:: Text section ::
┏━━

Last New Year’s Eve, a million strong crowd flooded Midtown Manhattan, kissing and cheering in the warm glow of 2020’s promise. This New Year’s Eve, just a few hundred will gather in Times Square — dozens of frontline workers among them — and only then by special invitation.
With temperatures checked and face masks secured, they will represent a nation holding a mirror to the lips of 2020 to confirm that there is no fogging, that the year has mercifully ceased to be.
But here is an existential question to ponder over your Trader Joe’s hors d’oeuvres and drink of choice: If a ball drops at midnight in Times Square and almost no one is present to see it, has a new year truly begun?
We have been conditioned to believe that with a clock’s tick on one particular midnight, a bent old man hands the baton of time to a sprightly cherub in a top hat. All the travails of 12 months end, and life begins anew.
If only.
“I’m more looking forward to burying 2020 than looking forward to 2021,” said Stephen Hughes, an assistant chief with the New York Police Department who is helping to supervise the night. “I just can’t wait not to see 2020 anymore.”
Juanita Erb, a clinical research nurse invited to attend this year’s Times Square celebration, agreed. But, she added: “The changing of the clock into 2021 is not going to make everything go away.”
But it is the pandemic that defined the year, with more than 340,000 coronavirus-related deaths in the country — an average of 930 every day, 39 every hour. And while the year also included the lightning-quick development of vaccines, most Americans will not be inoculated until well into 2021, meaning that deadly infections will continue.
At the Times Square gathering, the night’s touch of grace is in the invitation to a few dozen frontline workers and their families. Among them will be Ms. Erb, 44, a clinical research nurse who, for the last several months, has helped oversee trials for the Pfizer vaccine at the N.Y.U. Langone Vaccine Center.
Another of the invited guests is Danny Haro, 22, a community college student from Montclair, N.J., who delivers food for an Italian restaurant and provides security for a clothing store. He is among the unheralded whose work allows others to experience vague normality in a pandemic.
As the coronavirus crisis raged in early spring, the Villa Victoria Pizzeria in Montclair began donating pasta and salads to workers at nearby Mountainside Hospital, with Mr. Haro often delivering the food in his 2009 Ford Escape.
In early April, he tested positive for the virus. There came the fevers, the chest pains, the loss of smell — the long nights fearing he couldn’t breathe.
Mr. Haro is feeling much better now, and he says he expects 2021 to look a lot like 2020, at least in the beginning. He wishes, then, for one thing.
“Strength,” Mr. Haro said. “Just strength, honestly.”

┗━━

:: Information supplied ::
┏━━

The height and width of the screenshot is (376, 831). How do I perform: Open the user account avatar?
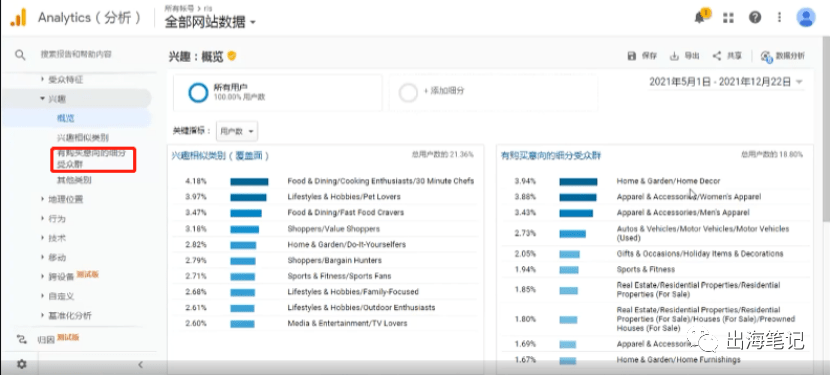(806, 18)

┗━━
┏━━

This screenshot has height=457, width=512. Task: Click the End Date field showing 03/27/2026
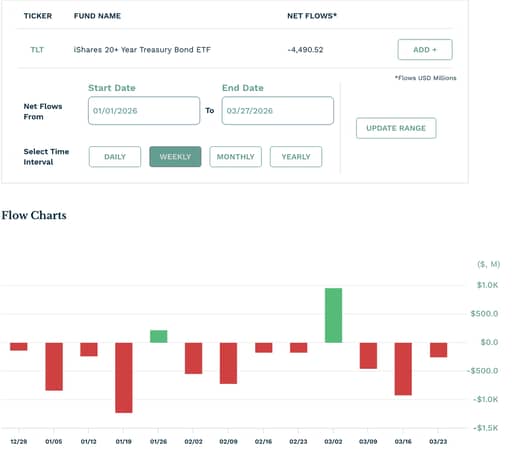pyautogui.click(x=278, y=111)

┗━━

:: Check your understanding ::
• 1. Please retype the New Year's Eve article from "Another of the" to "for one thing.".
• 2. Answer these questions from the New Year's Eve article:
(a) How old is Juanita Erb?
(b) What vehicle did Danny Haro often use to deliver food?
(c) On average, how many coronavirus-related deaths occurred every hour?

:: Numbered responses ::
• 1.
Another of the invited guests is Danny Haro, 22, a community college student from Montclair, N.J., who delivers food for an Italian restaurant and provides security for a clothing store. He is among the unheralded whose work allows others to experience vague normality in a pandemic.
As the coronavirus crisis raged in early spring, the Villa Victoria Pizzeria in Montclair began donating pasta and salads to workers at nearby Mountainside Hospital, with Mr. Haro often delivering the food in his 2009 Ford Escape.
In early April, he tested positive for the virus. There came the fevers, the chest pains, the loss of smell — the long nights fearing he couldn’t breathe.
Mr. Haro is feeling much better now, and he says he expects 2021 to look a lot like 2020, at least in the beginning. He wishes, then, for one thing.

• 2.
(a) 44
(b) His 2009 Ford Escape
(c) 39